OK, wow. This morning, when I read TPM's coverage of the fact that the White House is considering a military tribunal for the KSM trial, my worst socialized and internalized responses bubbled up to consciousness.
As a male in his mid-30s in American society, I was privy growing up to hearing all kinds of derogative ways to describe other males who did not quite live up to the standard of manly masculine manliness. I am politically correct enough now to know NOT to list all of those here, so let's just say that a lot those ways involve allusions to, for example, flowers, dancers, felines, and homosexuals.
So.
There is an absolutely enormous body of research in social psychology underscoring the validity and influence of implicit attitudes -- latent cognitive associations and stereotypes that we hold and make, developed through socialization processes and activated through everyday interactions.

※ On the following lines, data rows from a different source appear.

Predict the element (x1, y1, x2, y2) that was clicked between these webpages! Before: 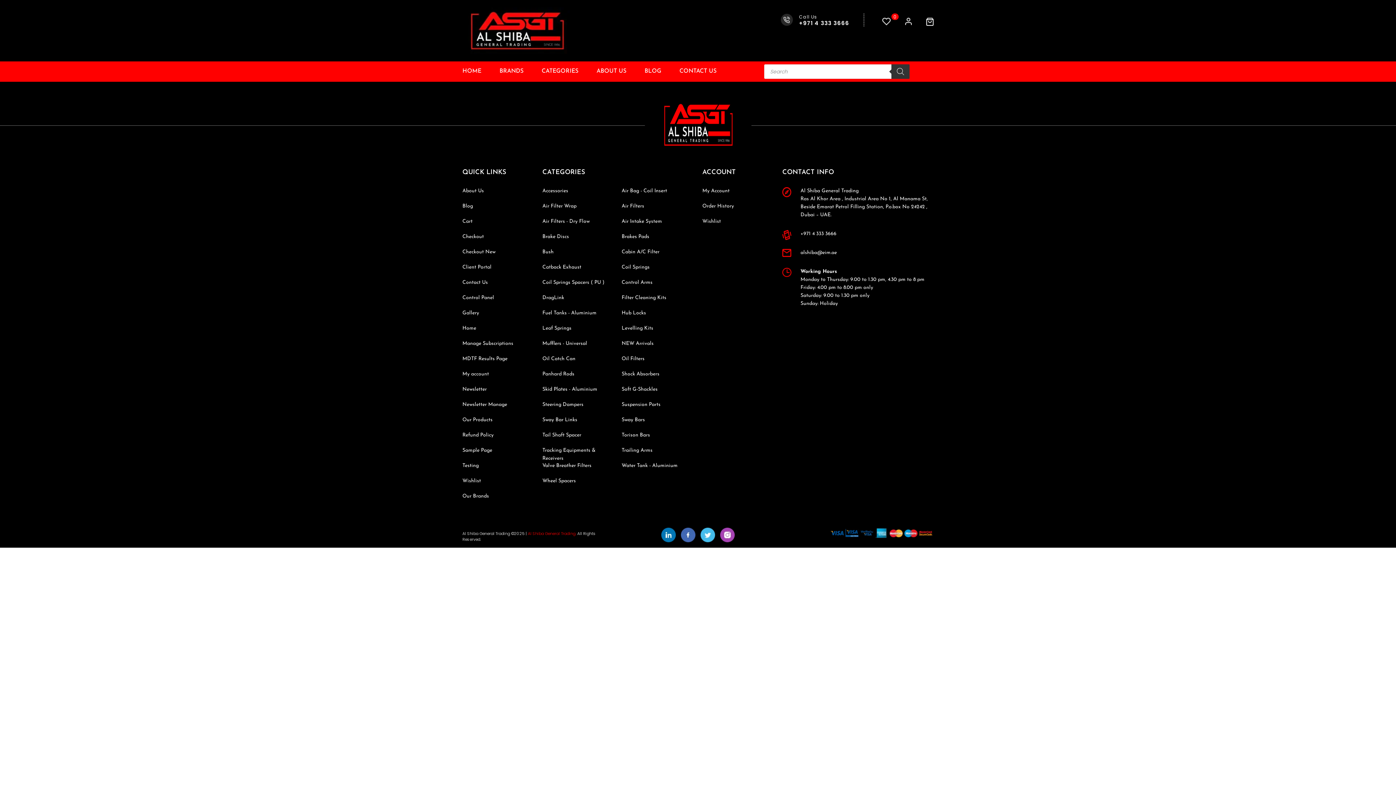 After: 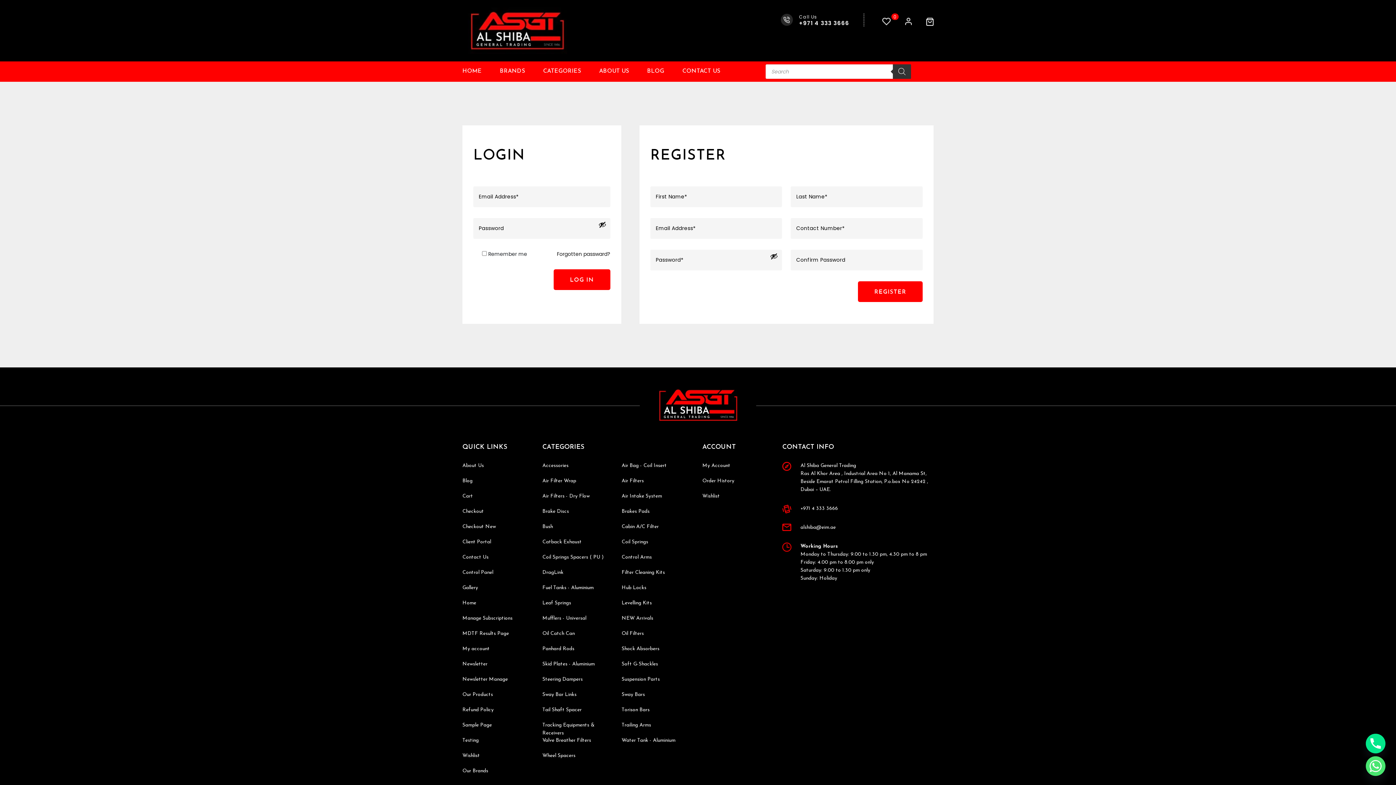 Action: label: My account bbox: (462, 371, 489, 377)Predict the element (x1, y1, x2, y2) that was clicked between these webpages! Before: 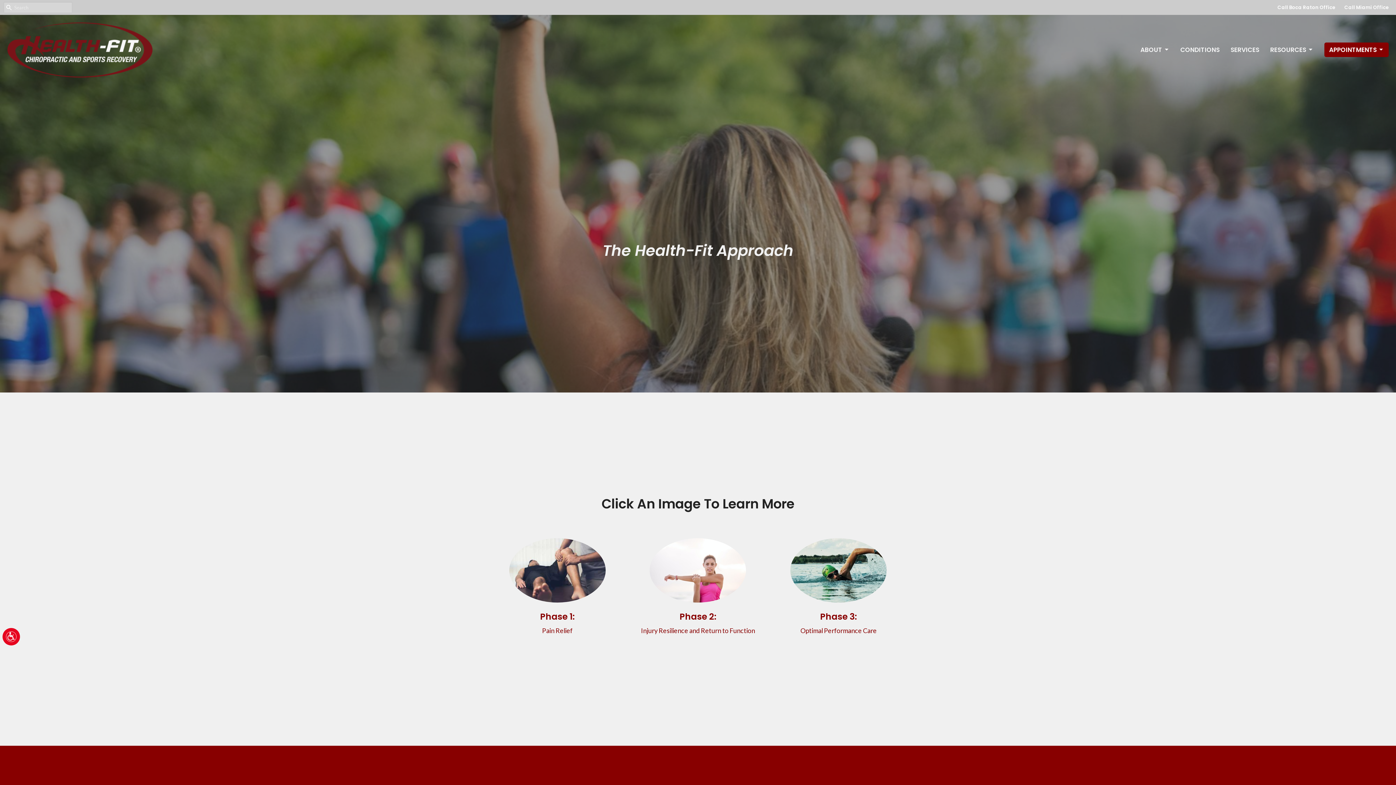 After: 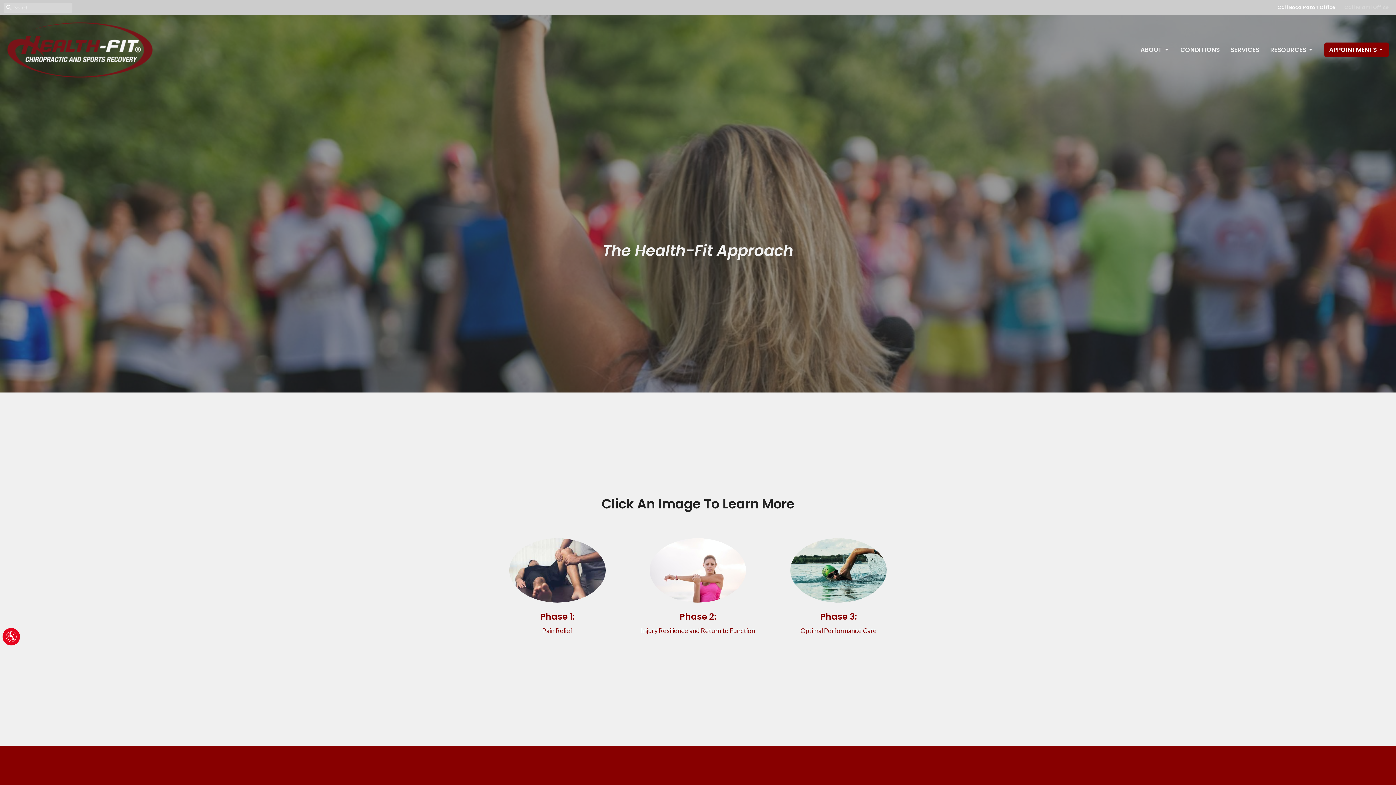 Action: label: Call Miami Office bbox: (1341, 2, 1392, 12)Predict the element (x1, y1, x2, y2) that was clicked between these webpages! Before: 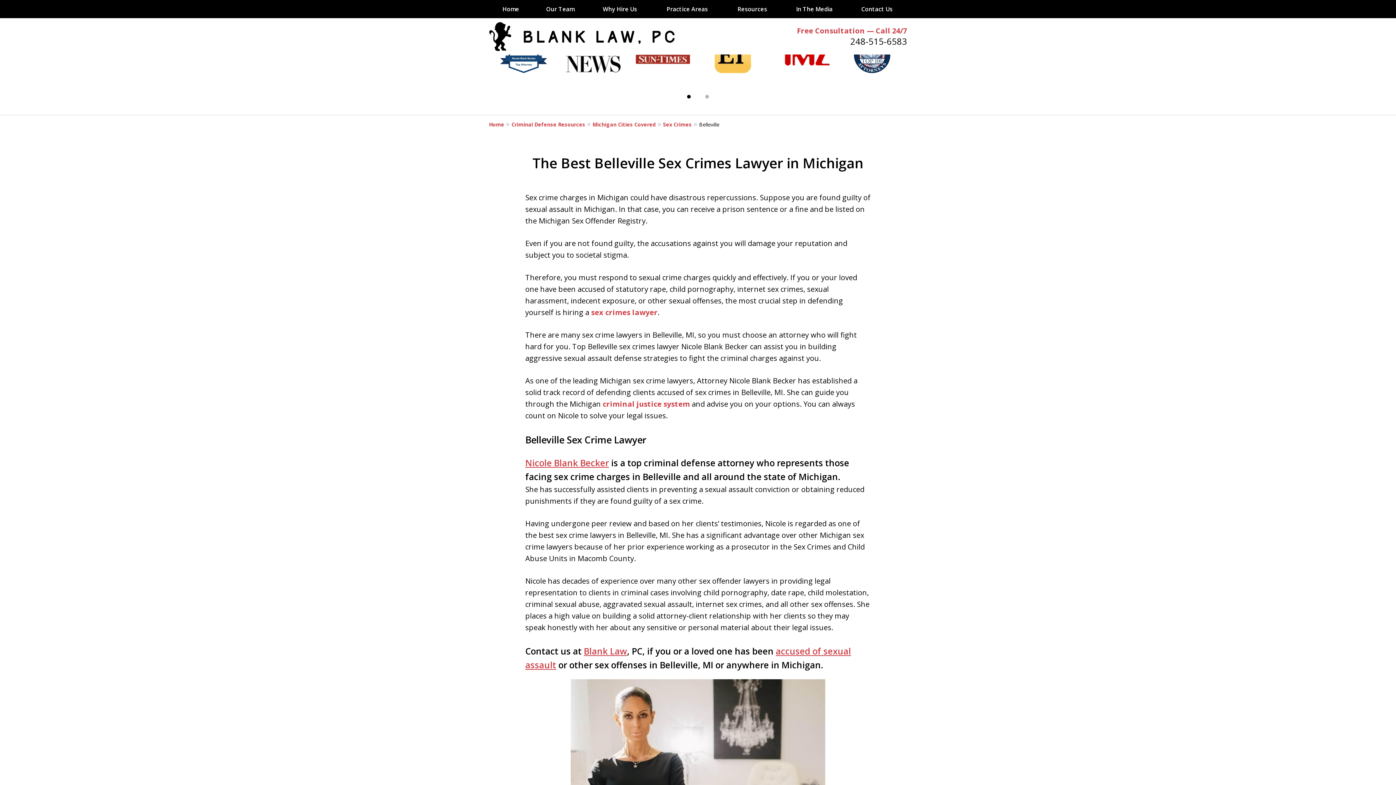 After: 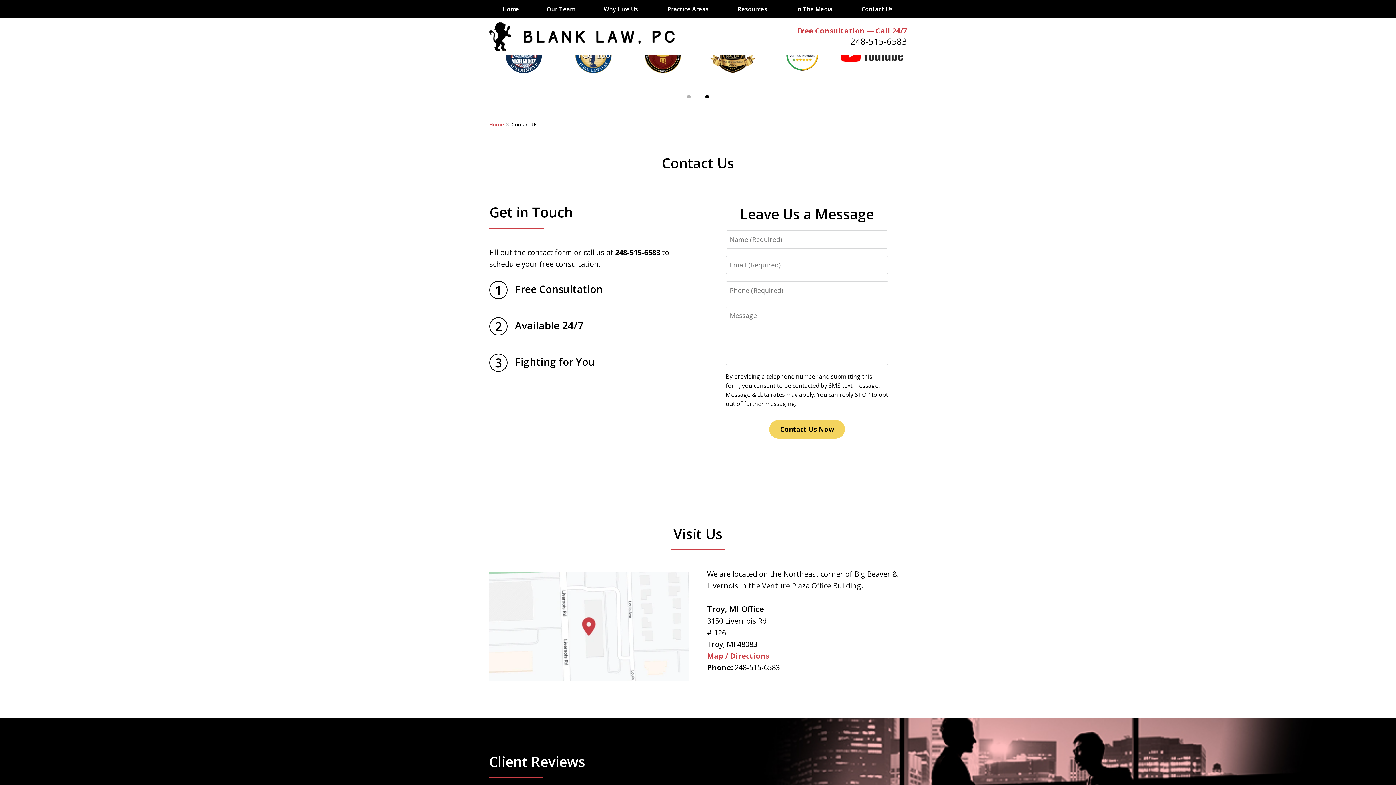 Action: bbox: (797, 25, 907, 35) label: Free Consultation — Call 24/7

Which is to say that I don't feel particularly guilty about having those conditioned reactions to the story. What the White House is purportedly considering for the KSM trial -- moving it out of the US criminal court system and back into a military tribunal -- is, to put it bluntly, weak.
But it took David Kurtz on the TPM front page to call it out in gendered and less politically correct terms...
Looks like being Obama's attorney general requires putting your manhood in a blind trust.
Note that I am not posting this because I am particularly offended. I just thought this was an interesting example of socialization failure. I imagine that whereas I am disgusted by this story, Kurtz must be absolutely beside himself with frustration to let drop the usual PC-filter most newsies try to maintain at least in the abstract.